Blackmore: Iraq is a country in a post-conflict situation. We are engaged in what the British Army terms as 'low-intensity guerilla warfare'. There are investors coming into the country, but most of them are involved in reconstruction projects that are based on public funding. In this area some very sizable contracts are being awarded, predominantly to U.S. companies. We have yet to see anything in the way of private investment. The risks to personal safety remain too high. Additionally, foreign investors are waiting to see what happens when the Coalition Provisional Authority hands power to the Iraq Governing Council this summer. There are still many who fear a subsequent power struggle between the different factions and the possibility of the country degenerating into civil war. There is one aspect, however, that you do not read or hear much about; this is that the Coalition Force nations are effectively attempting to create a free market economy. It is happening behind the scenes and it is to the credit of the U.S. that so much money is being pumped into the country in order to try to achieve this. If successful, it will create wealth which in turn creates stability, which in turn creates security. It remains the best hope for the country.
Editor: What, in your opinion, is necessary to stabilize the country?

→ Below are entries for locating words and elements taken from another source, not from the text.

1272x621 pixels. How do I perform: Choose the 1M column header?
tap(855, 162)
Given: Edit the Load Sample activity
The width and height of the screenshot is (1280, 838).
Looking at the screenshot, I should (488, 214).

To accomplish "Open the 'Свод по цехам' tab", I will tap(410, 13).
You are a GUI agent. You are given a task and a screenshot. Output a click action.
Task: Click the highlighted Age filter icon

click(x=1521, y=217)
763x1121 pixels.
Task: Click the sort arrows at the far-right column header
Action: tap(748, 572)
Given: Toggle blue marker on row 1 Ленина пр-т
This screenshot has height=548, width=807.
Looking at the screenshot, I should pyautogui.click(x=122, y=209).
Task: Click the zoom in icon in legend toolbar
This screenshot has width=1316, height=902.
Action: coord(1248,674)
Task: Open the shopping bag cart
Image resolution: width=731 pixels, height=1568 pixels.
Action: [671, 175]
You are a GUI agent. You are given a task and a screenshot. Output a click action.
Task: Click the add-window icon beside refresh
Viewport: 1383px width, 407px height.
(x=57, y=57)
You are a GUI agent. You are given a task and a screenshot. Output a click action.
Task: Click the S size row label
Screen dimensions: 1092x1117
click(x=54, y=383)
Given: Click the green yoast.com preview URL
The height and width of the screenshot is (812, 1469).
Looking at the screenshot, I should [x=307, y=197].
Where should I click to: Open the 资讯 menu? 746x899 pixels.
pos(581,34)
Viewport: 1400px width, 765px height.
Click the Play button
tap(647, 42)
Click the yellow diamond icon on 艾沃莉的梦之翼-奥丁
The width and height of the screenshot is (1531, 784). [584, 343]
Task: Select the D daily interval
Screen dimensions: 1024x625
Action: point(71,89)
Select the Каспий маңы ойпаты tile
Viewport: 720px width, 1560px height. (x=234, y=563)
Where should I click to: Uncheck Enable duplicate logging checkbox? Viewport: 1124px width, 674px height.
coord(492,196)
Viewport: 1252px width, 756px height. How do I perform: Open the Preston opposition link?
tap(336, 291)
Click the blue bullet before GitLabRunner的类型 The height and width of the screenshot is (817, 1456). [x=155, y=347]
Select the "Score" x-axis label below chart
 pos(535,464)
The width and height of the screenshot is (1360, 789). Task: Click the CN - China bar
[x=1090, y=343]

Blackmore: I think the most important thing will be for the Shiites, the Sunnis and the Kurds to come together in some sort of mutual accommodation. A real test will take place this summer, when the Coalition Provisional Authority hands over power. Between now and then we can expect considerable jockeying for power and a lot of tension among the various ethnic, political and religious groups. It will take time though . . . . several years. Look at any country in a post-conflict situation; the time-line to normalcy, however that may be defined, since the developed world's view of normalcy will always be at odds with less developed societies, is lengthy, and Iraq's problems remain deep-rooted. Yet the country possesses a wealth of natural resources, and it is now a major socio-political and economic piece in the Middle East jigsaw. Thus, it will not be isolated or ignored by the international community, and it will be that measure of support, I believe, that will determine the rate of progress and success.
Editor: Do you have any sense of whether it is possible for the Sunnis, the Shiites and the Kurds to get along in a moderately democratic and secular state?
Blackmore: That is a question to which everyone wishes there was a clear answer. I don't know. I hope so. Certainly I have witnessed a commonality of purpose among many of the leaders of the three main communities. They have different agendas, but they are capable of cooperating with each other for the good of the whole. I think most of them desire a decent life for their people. There is a good chance, providing the flames of the divisions within the country are not fueled excessively by outside interests, that they can create a secular society, a prosperous economy and a functioning democratic government, which would be a dramatic step forward for Iraq and for the future of the Middle East.